Buffalo is a quirky place that doesn't suffer fools or phonies lightly and remains stuck in neutral in many ways. It may not be the best place or the most beautiful place, but it's our place. The people here see its inner beauty and understand other intangible qualities that are better experienced than explained.
But it also can be stubborn in certain ways. No matter how many coaches and athletic directors insisted they would change the football culture, no matter how many times the program has been praised for playing a style far more exciting than what you see in the NFL, the needle hasn't budged in years.
For whatever reason, the community has refused to engage. Blame the region, not the university. Maybe it would be different if UB played in a power conference. I'm not sure about what might be. I just know what is, and it's not likely to change. Fans are missing a good show, but UB can't force them into the stadium.
"I want to compete for championships," Alnutt said. "I believe this is a league (the Mid-American Conference) where you're able to do that. It's not like the SEC. It's not like the Big 12 back in the day when Oklahoma and Nebraska were up there from a resource standpoint. … But I still believe this is an opportunity. It's even for us. We're committed to football."
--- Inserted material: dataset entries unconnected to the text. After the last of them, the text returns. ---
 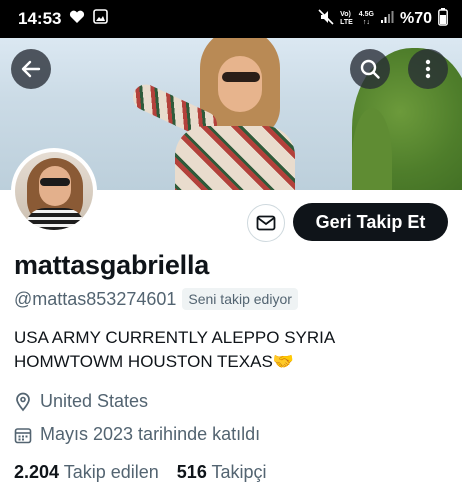 What do you see at coordinates (55, 182) in the screenshot?
I see `avatar-sunglasses` at bounding box center [55, 182].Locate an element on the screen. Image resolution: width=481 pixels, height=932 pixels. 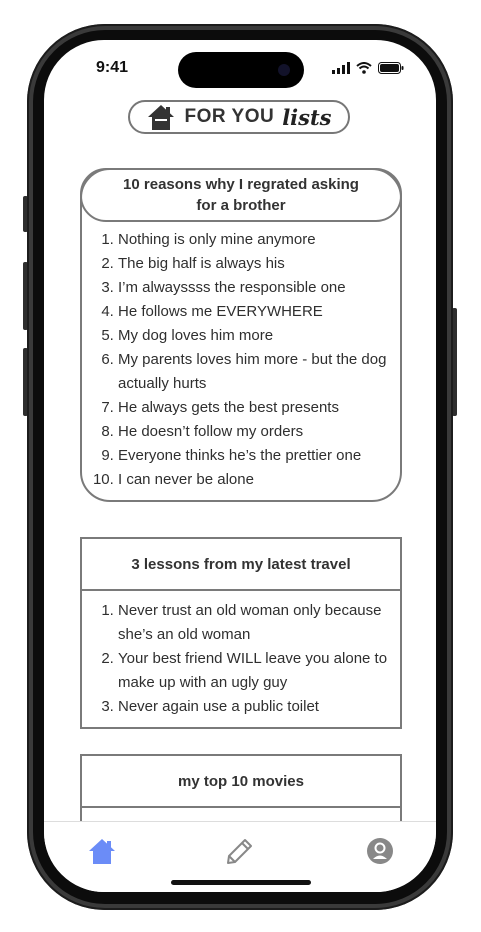
tab-profile is located at coordinates (380, 851).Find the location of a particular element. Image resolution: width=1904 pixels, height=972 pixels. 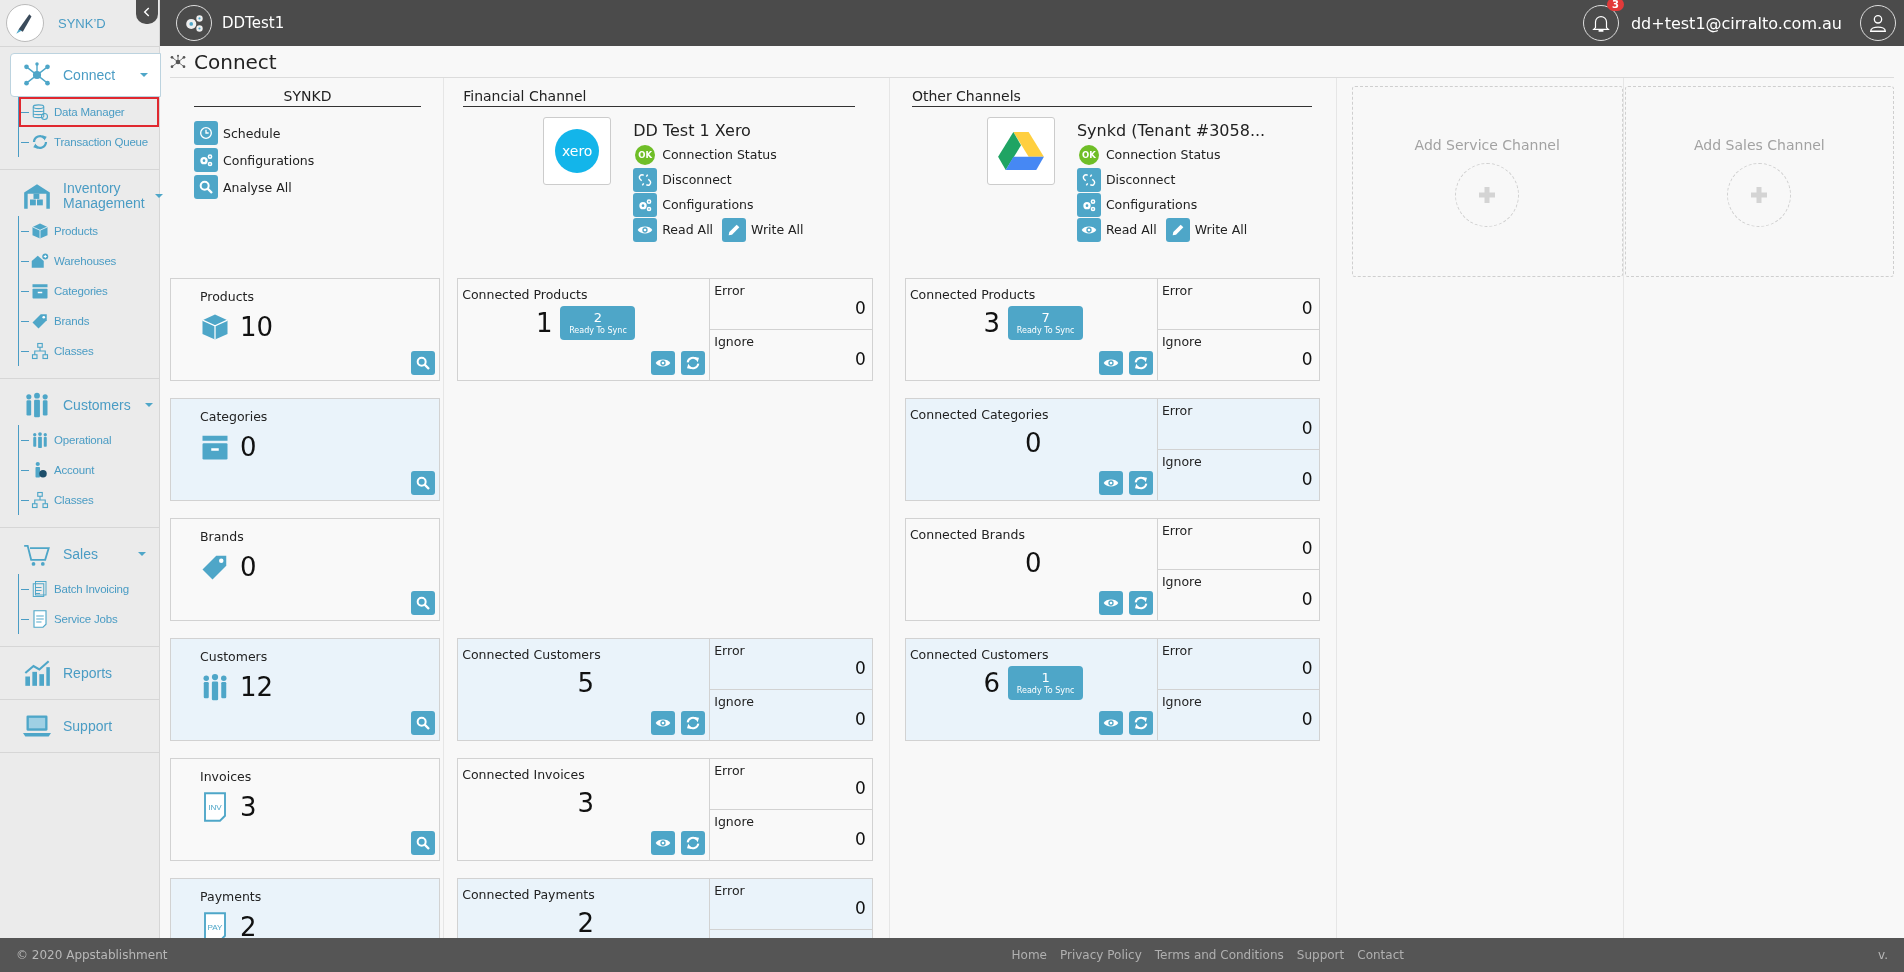

ready-to-sync-button: 7 Ready To Sync is located at coordinates (1046, 323).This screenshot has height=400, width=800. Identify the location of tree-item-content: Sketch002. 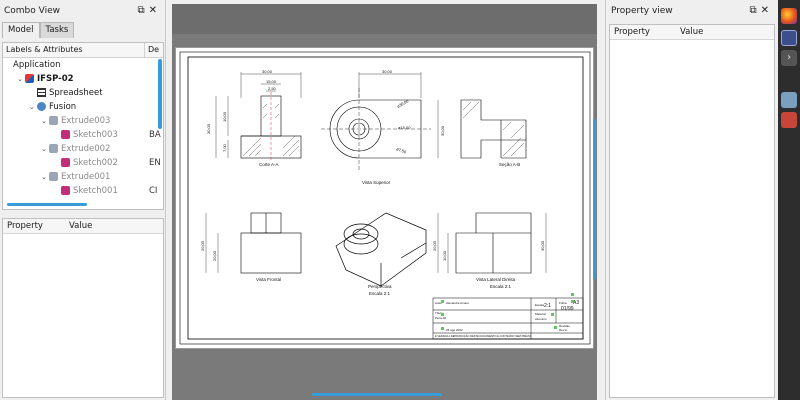
(86, 163).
Danny White arrived as athletic director with great expectations, too, and raised millions of dollars that made no tangible difference. Greene had a similar experience breaking ground on an $18 million fieldhouse that UB prays will be a game-changer for football. Despite all the money raised and spent, doubts persist.
You'll hear people say how much revenue football generates, but it has been a financial loser for years. You'll see attendance figures for tickets sold when only a fraction of the total includes people in the stands. There were numerous games this season in which UB's basketball team drew more fans than the football team.
It's disheartening, but UB has been unwavering in its commitment to football and its place in the MAC, even though better options could be available. During several recent conversations that I had with people associated with the Atlantic 10, many agreed UB would be a good fit for that conference for basketball and other sports.
The A-10 doesn't include football. The university has been so defiant about keeping the sport at the FBS level that it has refused to remotely consider downgrading football and upgrading basketball. Alnutt suggested Wednesday that he wanted UB to dominate before thinking about moving into another league.
"What conferences are looking for is the sustained growth of a department and the sustained growth of a university," he said. "If we can demonstrate that … you never know what's on the horizon. At the end of the day, our focus is to be the best we can be in the Mid-American Conference."
And that's the thing.
In case you didn't notice, Buffalo has been to the NCAA Tournament three times in the past four years in men's basketball. Fans were all aboard when the men's team beat fourth-seeded Arizona in the first round this year. The women's team reached the Sweet 16 and will play South Carolina on Saturday.
Nate Oats guided his team to a 27-9 record overall this year, and he believes the Bulls will be even better next year. Success is easier to sustain in basketball than football because fewer players are needed. Last year, the football team was one of the few bowl-eligible teams that failed to secure an invitation.
Look, I want to see UB football succeed as much as anyone. Imagine a full stadium and the excitement that comes with winning. It would be good for university. It would be good for Buffalo. It would be good for business, including my business.
But as we all know, it's more difficult than it appears.